The meaning of the terms “apply”, “increase” or “date specified” from Samayik Kar Asuli Ain, 2012 has been generously and liberally interpreted in the context of recent applications of this law. “Apply” and “Increase” has been altogether understood as any changes in the tax laws. Similarly, the term “date specified” has been arguably interpreted to mean the retrospective amendment of tax related laws. More on that on the examples in the paragraph below.
A little bit of History
Although the Government of Nepal always issues order using the power of Samayik Kar Asuli Ain 2012, every fiscal year, the situations in two particular fiscal years are quite interesting. Let’s take a look at them:
Finance Act, 2073 was enacted only on 2073/07/29. The changes in the relevant tax laws that are typically brought by the Finance Act for the period from 2073/02/15 to 2073/07/29 were applied through the Notified Order under the Samayik Kar Asuli Ain, 2012 on 2073.02.15.

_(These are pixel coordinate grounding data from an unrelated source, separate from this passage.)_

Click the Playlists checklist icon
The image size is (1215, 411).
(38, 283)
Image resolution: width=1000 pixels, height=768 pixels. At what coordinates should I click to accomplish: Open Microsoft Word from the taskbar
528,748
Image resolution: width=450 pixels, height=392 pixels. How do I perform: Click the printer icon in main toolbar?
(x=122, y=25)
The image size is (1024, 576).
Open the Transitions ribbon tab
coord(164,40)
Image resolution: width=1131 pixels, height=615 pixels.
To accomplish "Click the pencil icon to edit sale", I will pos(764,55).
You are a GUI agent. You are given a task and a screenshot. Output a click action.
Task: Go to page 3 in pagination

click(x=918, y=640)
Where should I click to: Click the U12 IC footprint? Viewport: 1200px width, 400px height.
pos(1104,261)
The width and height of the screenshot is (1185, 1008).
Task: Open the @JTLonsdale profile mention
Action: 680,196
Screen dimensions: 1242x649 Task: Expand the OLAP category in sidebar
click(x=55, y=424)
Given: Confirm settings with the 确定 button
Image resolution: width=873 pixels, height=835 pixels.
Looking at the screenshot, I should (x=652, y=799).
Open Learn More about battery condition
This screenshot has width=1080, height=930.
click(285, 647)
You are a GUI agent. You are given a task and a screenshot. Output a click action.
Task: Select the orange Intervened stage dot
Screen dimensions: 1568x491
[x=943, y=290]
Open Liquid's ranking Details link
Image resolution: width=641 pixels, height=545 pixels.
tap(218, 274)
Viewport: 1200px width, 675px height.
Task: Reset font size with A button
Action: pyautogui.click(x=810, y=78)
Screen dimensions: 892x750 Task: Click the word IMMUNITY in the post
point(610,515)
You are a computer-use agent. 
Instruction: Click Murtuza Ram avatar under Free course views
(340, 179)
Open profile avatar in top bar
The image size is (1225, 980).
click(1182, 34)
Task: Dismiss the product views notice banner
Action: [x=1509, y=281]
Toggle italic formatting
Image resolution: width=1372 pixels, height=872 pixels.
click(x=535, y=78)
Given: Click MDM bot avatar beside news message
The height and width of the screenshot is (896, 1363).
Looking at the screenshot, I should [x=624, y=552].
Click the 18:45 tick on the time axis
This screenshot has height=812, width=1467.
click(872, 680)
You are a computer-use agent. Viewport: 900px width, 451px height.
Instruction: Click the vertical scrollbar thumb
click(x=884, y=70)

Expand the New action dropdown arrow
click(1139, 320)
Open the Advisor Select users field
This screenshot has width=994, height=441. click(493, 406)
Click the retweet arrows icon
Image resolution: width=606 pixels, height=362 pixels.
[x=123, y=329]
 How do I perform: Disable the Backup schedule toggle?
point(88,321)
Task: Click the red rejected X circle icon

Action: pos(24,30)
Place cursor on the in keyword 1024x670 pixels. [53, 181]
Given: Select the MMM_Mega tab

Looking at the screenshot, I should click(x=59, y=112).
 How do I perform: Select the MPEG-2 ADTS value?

When CPN (Maoist Centre) withdrew its support from the government in May 2021, reducing Oli’s second cabinet to a minority, and after the dissolution of the House of Representatives by President Bidhya Devi Bhandari on 2077.02.09, Oli’s second cabinet had “turned” into an interim government without parliament. For Fiscal Year 2078/2079 Finance Ordinance 2078 was issued on 2078/02/15 by Finance Minister Bishnu Prasad Paudel under the Cabinet of Prime Minister KP Oli’s Second Cabinet. After some political drama and legal diagnosis by the Supreme Court, Deuba’s Fifth cabinet was formed and only on 2078/05/23 the House endorsed the Financial Ordinance, 2078 BS amid protests by CPN UML. Since the decision from Supreme Court never did treat the parliament as “dissolved” and because the constitutionally required time period of 60 days requiring parliament to endorse the Ordinance had also elapsed on 2078/04/12, Finance Minister Janardan Sharma on on 2078/05/13 presented a Bill titled “नेपाल सरकारको अर्थ सम्बन्धी प्रस्तावलाई कार्यान्वयन गर्न बनेको विधेयक” that became effective since 2078/05/23 when it was endorsed & passed by the House of Representatives and finally became the “Finance Act” for 2078. However, this still didn’t give the validity for the tax law changes and tax increases for the period of 2078/04/12 to 2078/05/23, for which the government on 2078/05/25 through notice order invoked its rights under Samayik Kar Asuli Ain, 2012 and has issued notice order to that effect.
💡So in conclusion, let’s end with a question. When does the Finance Bill become effective?: Answer: The date from which the Finance Bill is assented by the President. All the provisions in the Finance Bill that are presented to be effective immediately are effective immediately following the assent of the President. However, some specific provisions of Finance Bill (as specified in the Bill) may be made effective immediately on presenting the bill to the parliament (ie. 15th of Jestha) by the power of notice order issued under Samayik Kar Asuli Ain, 2012.